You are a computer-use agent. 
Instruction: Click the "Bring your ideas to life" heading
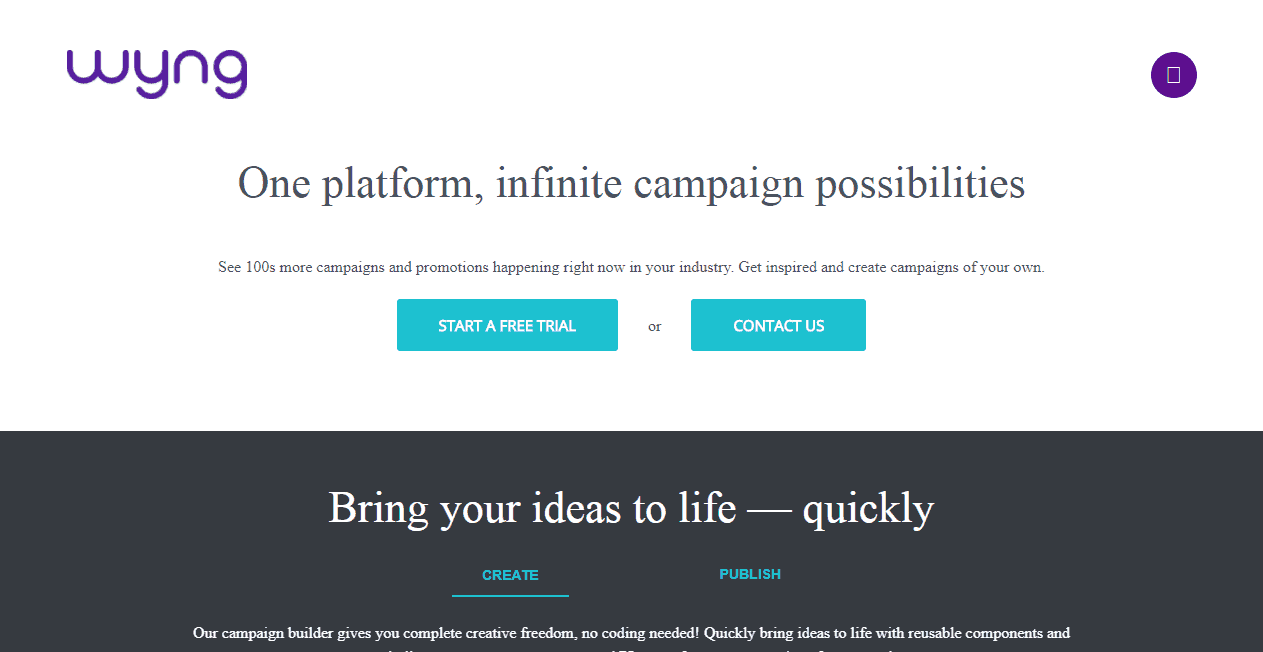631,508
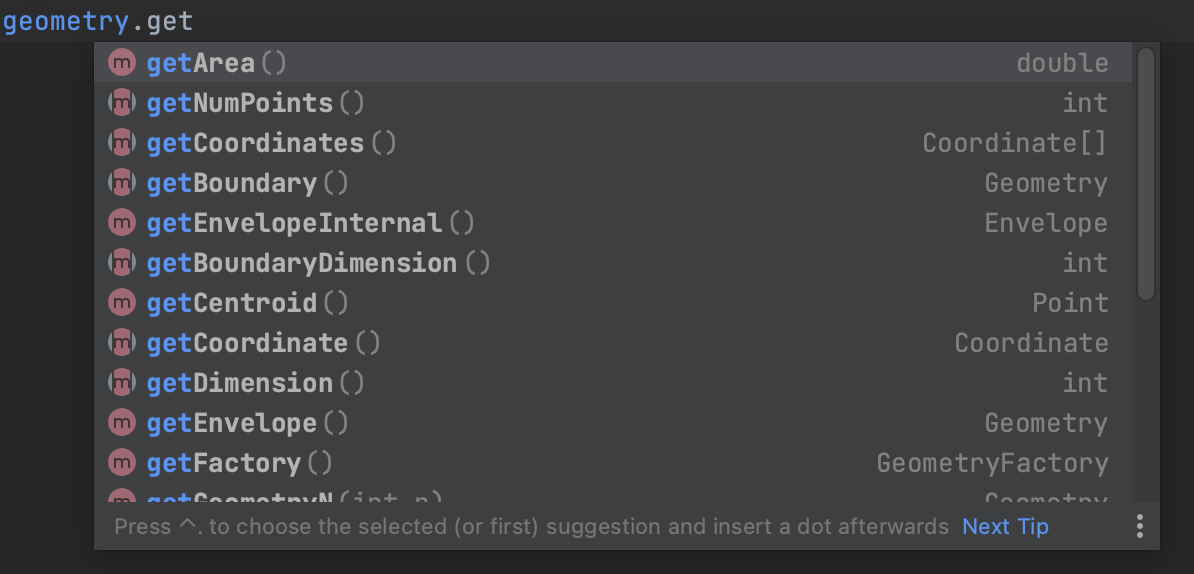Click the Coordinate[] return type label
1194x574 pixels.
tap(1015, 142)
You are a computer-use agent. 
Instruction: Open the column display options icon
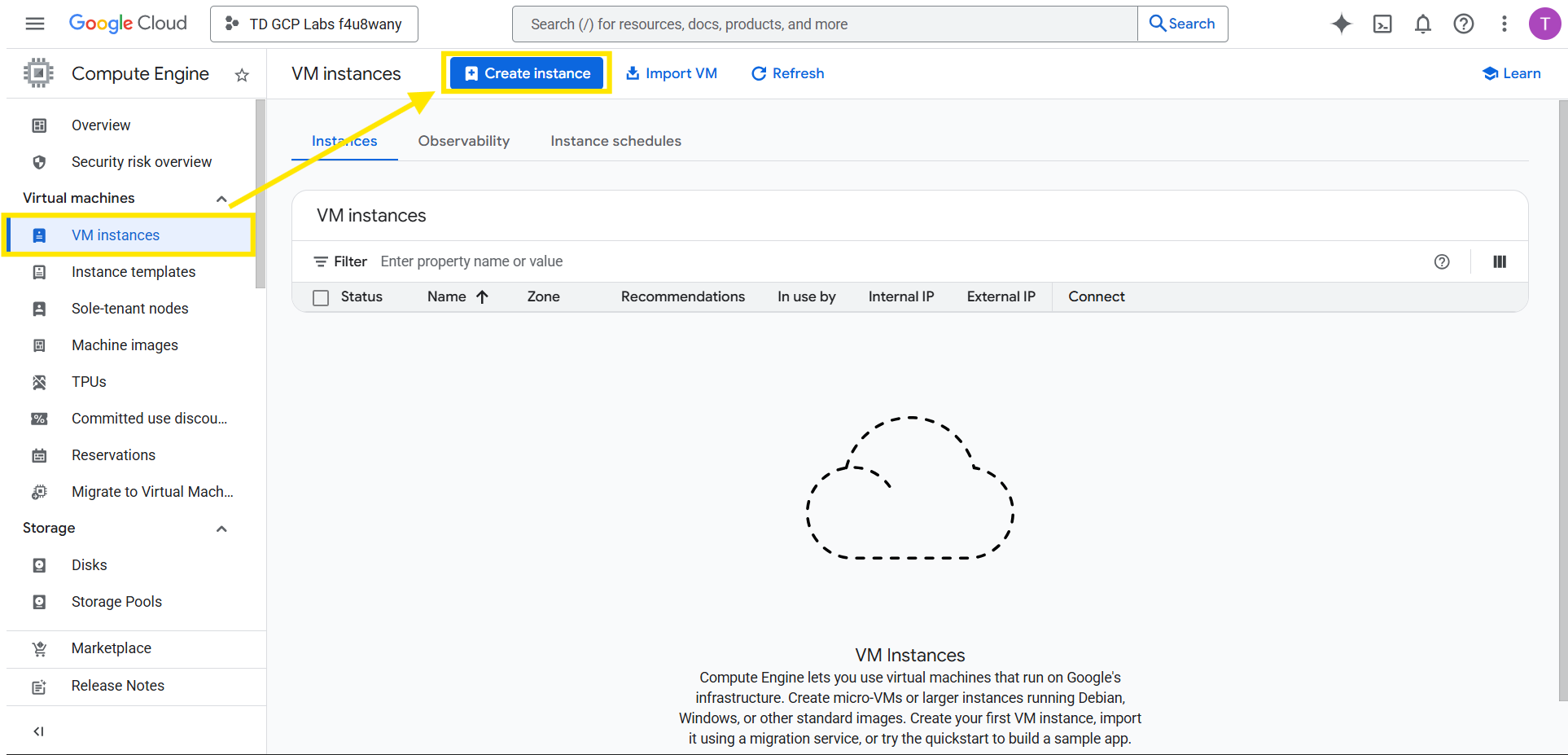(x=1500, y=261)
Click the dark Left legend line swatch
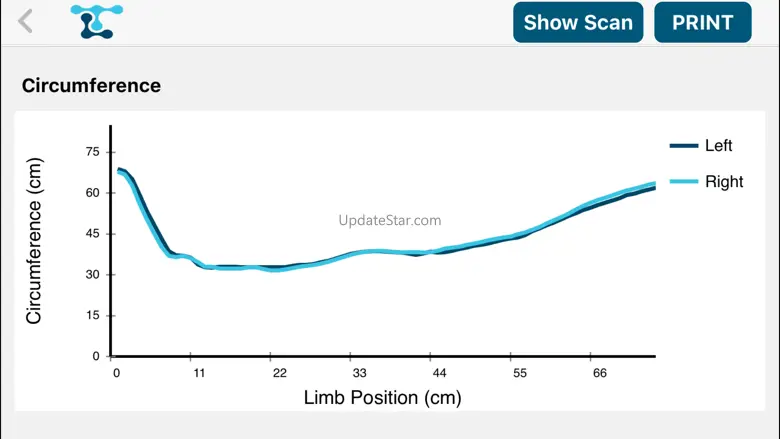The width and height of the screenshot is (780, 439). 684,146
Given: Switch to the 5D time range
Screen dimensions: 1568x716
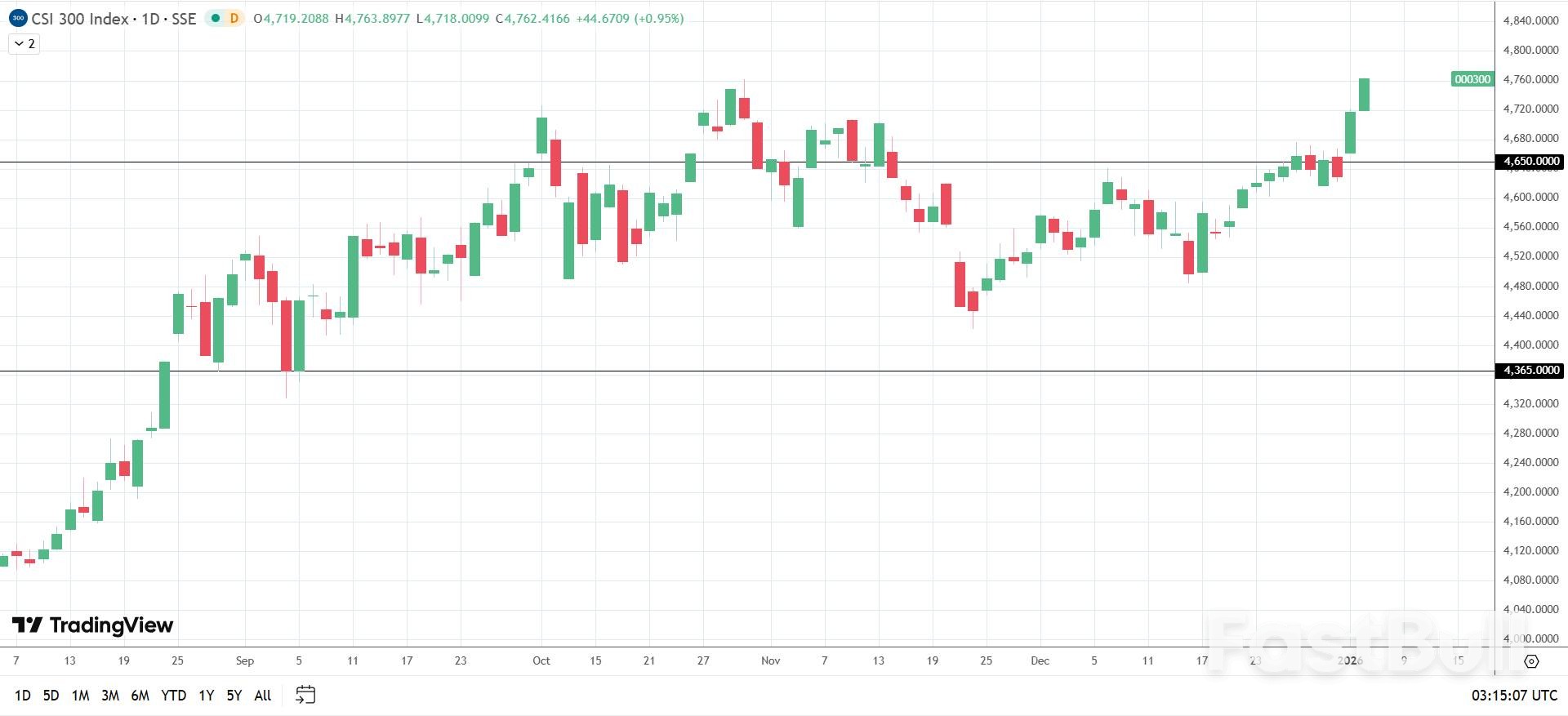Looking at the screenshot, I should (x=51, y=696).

============

**Prompt**
Copy out every one of the lines above word for word, but omit the pictures.

**Solution to this problem**
You are a computer-use agent. 
Instruction: Click the "Bring your ideas to life" heading
631,508
Click the Coordinate[] return type label
1194x574 pixels.
tap(1015, 142)
You are a computer-use agent. 
Instruction: Open the column display options icon
(x=1500, y=261)
Click the dark Left legend line swatch
The width and height of the screenshot is (780, 439). 684,146
Given: Switch to the 5D time range
Screen dimensions: 1568x716
Looking at the screenshot, I should (x=51, y=696).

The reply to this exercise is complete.